## EXERCISE BRIEF:
Only the lines from the line containing "Image resolution: width=681" to the end of the entries, both included, belong in your answer, and each must match exactly.

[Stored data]
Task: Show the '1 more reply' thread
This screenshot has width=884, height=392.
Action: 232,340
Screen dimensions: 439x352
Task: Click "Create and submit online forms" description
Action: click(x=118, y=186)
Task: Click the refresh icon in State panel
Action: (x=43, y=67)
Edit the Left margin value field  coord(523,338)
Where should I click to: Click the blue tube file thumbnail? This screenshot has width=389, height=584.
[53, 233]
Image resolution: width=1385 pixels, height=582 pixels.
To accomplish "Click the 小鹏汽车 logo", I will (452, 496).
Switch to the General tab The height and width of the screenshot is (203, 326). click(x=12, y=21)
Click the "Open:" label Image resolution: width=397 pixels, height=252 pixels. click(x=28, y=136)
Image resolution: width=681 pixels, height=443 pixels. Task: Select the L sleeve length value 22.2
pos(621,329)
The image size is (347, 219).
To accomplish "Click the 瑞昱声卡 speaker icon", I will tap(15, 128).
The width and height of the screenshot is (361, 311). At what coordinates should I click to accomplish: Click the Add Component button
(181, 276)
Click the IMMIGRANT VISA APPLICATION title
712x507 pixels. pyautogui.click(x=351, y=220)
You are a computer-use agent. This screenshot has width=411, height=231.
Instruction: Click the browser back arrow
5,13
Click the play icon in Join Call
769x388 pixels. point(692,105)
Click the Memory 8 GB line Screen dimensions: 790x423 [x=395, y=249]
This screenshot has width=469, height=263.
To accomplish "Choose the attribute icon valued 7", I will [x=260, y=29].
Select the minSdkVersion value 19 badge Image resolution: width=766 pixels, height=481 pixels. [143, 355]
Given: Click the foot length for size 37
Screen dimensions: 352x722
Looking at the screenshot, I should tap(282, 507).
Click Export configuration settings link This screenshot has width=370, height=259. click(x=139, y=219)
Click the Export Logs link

## RESULT OF THIS EXERCISE:
Image resolution: width=681 pixels, height=443 pixels. Task: Select the L sleeve length value 22.2
pos(621,329)
The image size is (347, 219).
To accomplish "Click the 瑞昱声卡 speaker icon", I will tap(15, 128).
The width and height of the screenshot is (361, 311). At what coordinates should I click to accomplish: Click the Add Component button
(181, 276)
Click the IMMIGRANT VISA APPLICATION title
712x507 pixels. pyautogui.click(x=351, y=220)
You are a computer-use agent. This screenshot has width=411, height=231.
Instruction: Click the browser back arrow
5,13
Click the play icon in Join Call
769x388 pixels. point(692,105)
Click the Memory 8 GB line Screen dimensions: 790x423 [x=395, y=249]
This screenshot has width=469, height=263.
To accomplish "Choose the attribute icon valued 7", I will [x=260, y=29].
Select the minSdkVersion value 19 badge Image resolution: width=766 pixels, height=481 pixels. [143, 355]
Given: Click the foot length for size 37
Screen dimensions: 352x722
Looking at the screenshot, I should tap(282, 507).
Click Export configuration settings link This screenshot has width=370, height=259. click(x=139, y=219)
Click the Export Logs link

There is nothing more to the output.